Workers’ compensation protections for covid expired for state employees in Florida, including many healthcare staff and first responders. In April of 2020, Florida’s Chief Financial Officer Jimmy Patronis, via the authority of Governor Ron DeSantis’s executive order, directed the Florida Division of Risk Management to provide workers’ compensation coverage for covid to state employees. While reigning in the new year last week, the state decided not to renew such protections putting many state workers vulnerable to possible covid exposure.
While workers’ compensation is intended to give workers protections in the case of injury or illness, unfortunately, not all ailments are covered. Laws differ from state to state on what is and is not covered. It is still possible for state workers in Florida who contracted covid to apply for workers’ compensation benefits. To make a viable claim there must be a direct connection between their covid infection and the workplace being the cause. This burden of proof can be a tedious process for workers and is hard to prove most times.

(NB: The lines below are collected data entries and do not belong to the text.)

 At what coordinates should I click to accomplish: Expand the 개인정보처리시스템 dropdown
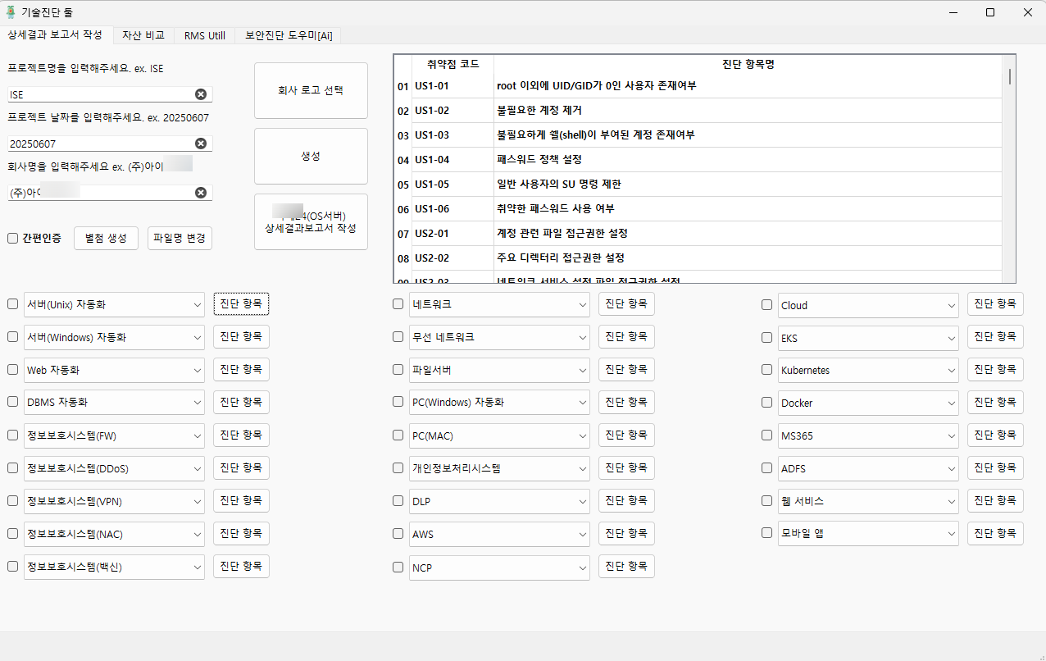coord(582,468)
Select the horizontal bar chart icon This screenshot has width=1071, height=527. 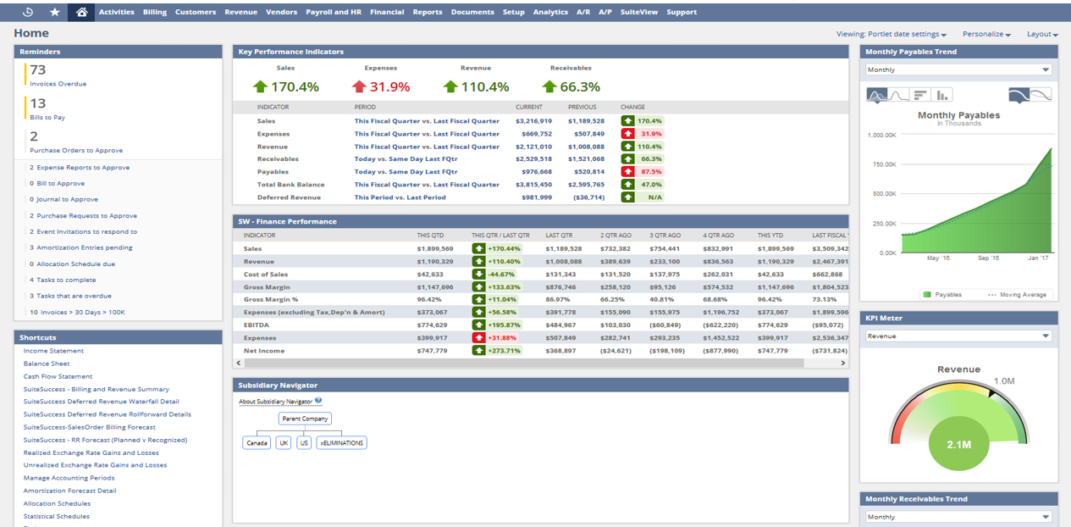(920, 95)
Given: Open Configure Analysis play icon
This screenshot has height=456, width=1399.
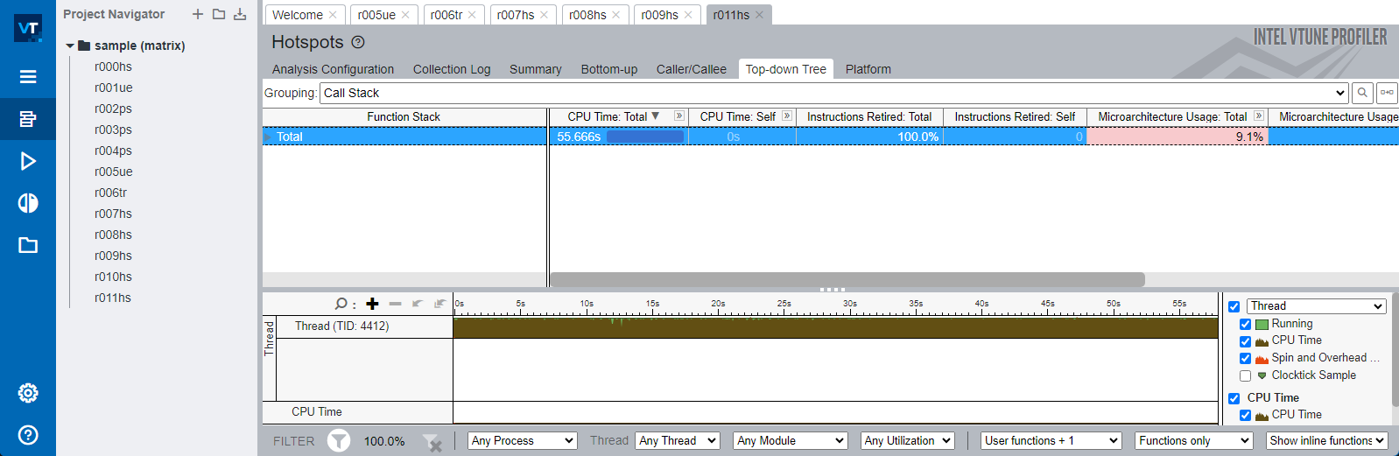Looking at the screenshot, I should point(28,161).

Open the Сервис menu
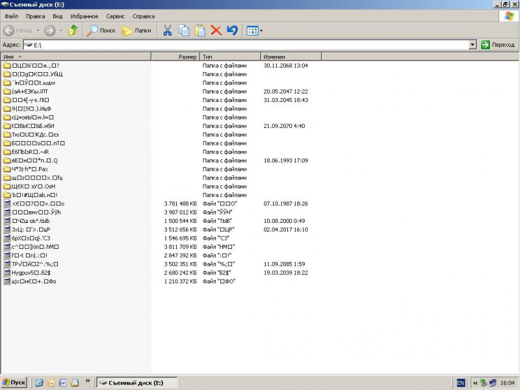[116, 16]
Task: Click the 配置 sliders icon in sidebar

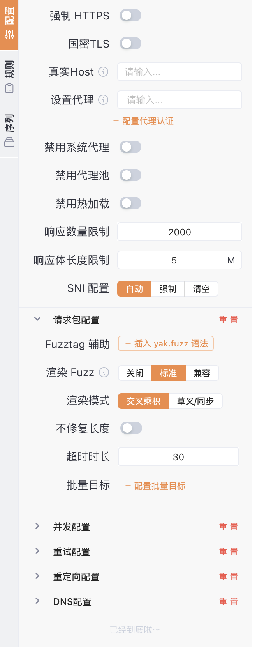Action: click(x=9, y=34)
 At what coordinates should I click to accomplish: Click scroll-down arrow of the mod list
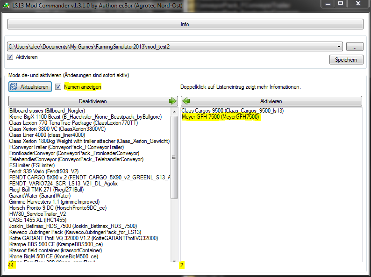(x=174, y=261)
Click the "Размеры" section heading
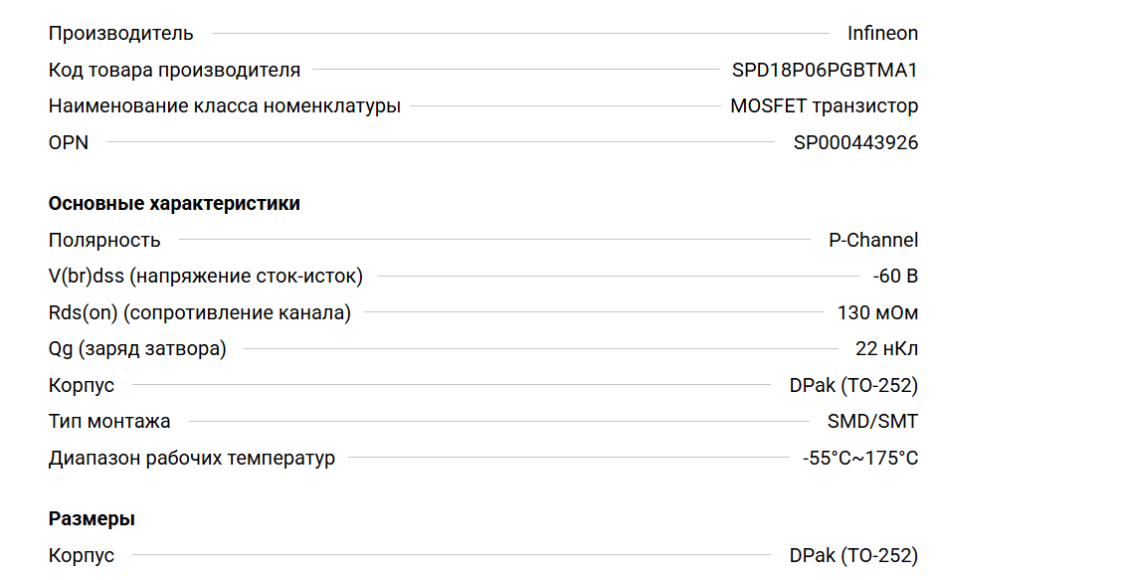Screen dimensions: 1124x580 92,518
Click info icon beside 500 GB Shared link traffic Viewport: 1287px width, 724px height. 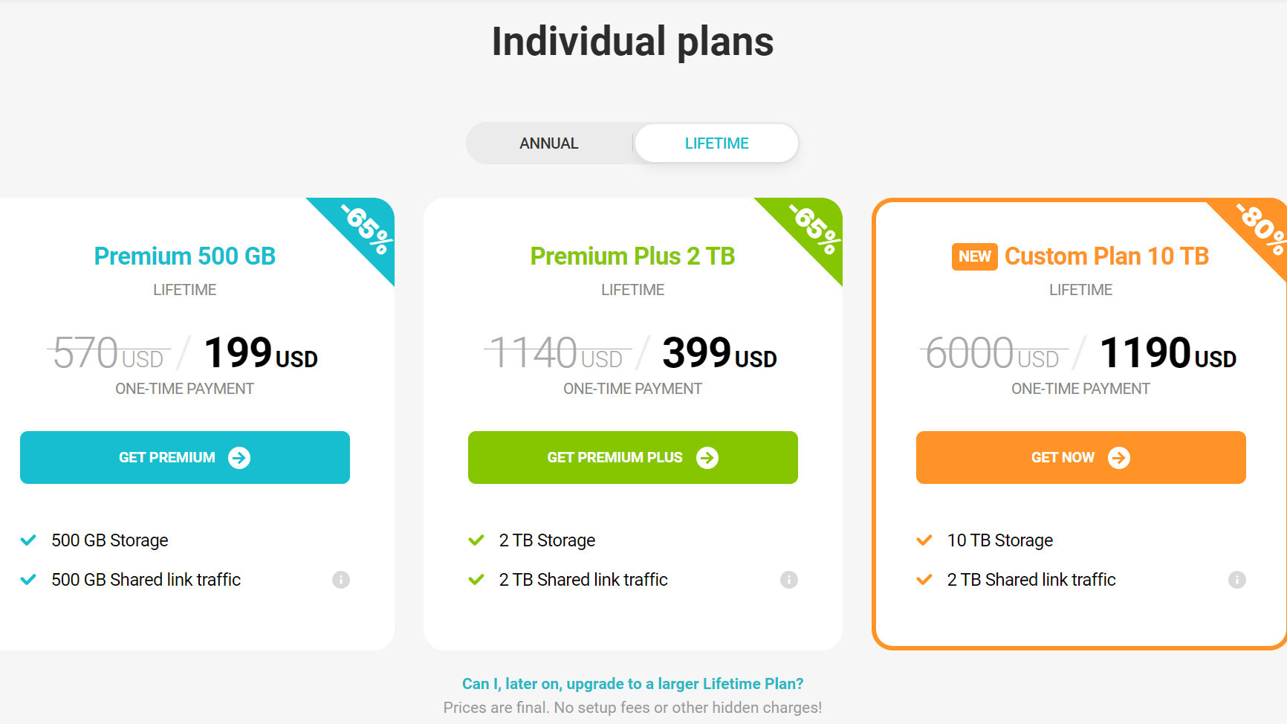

Florida legislators last year considered a number of proposals that would provide workers’ compensation presumptions for Covid-19, however, to no avail. Florida suffered more than most states when it came to covid. Overall, the state records the third highest fatality rate due to covid with 62,000+ Floridians losing their lives to the virus. In addition, as of recent numbers, the state is recording a 30%+ positivity rate, on the higher end than most states. The Division of Risk Management announced that by June of 2022, the state would pay 43.1 million in total to sick workers who missed seven or more days due to the virus. State officials may pay up more due to long covid claims where those with infections have long-term complications from the virus.
Expiring protections come when covid cases are the highest they have ever been and not all is known about covid’s long-term health implications. Though vaccines are highly effective at reducing the severity of covid, the Omicron variant is the most transmissible variant experts have seen so far. For the 2022 legislative sessions, legislators will currently consider two presumption bills. HB 117 & SB 774 would give first responders a presumption allowing them to access workers’ compensation benefits for a covid infection. However, these bills will likely take time and be debated, making immediate relief unlikely to replace the expired executive order.
Although there are many tools to mitigate covid such as vaccination, covid still poses a significant health risk to Americans young and old. At the beginning of the pandemic, numerous states put in place covid protections that were temporary similar to Florida. Now previous legislation and executive orders for covid coverage will likely expire in other states as well. As such, workers should be aware of their state’s current protections for essential/frontline workers regarding covid.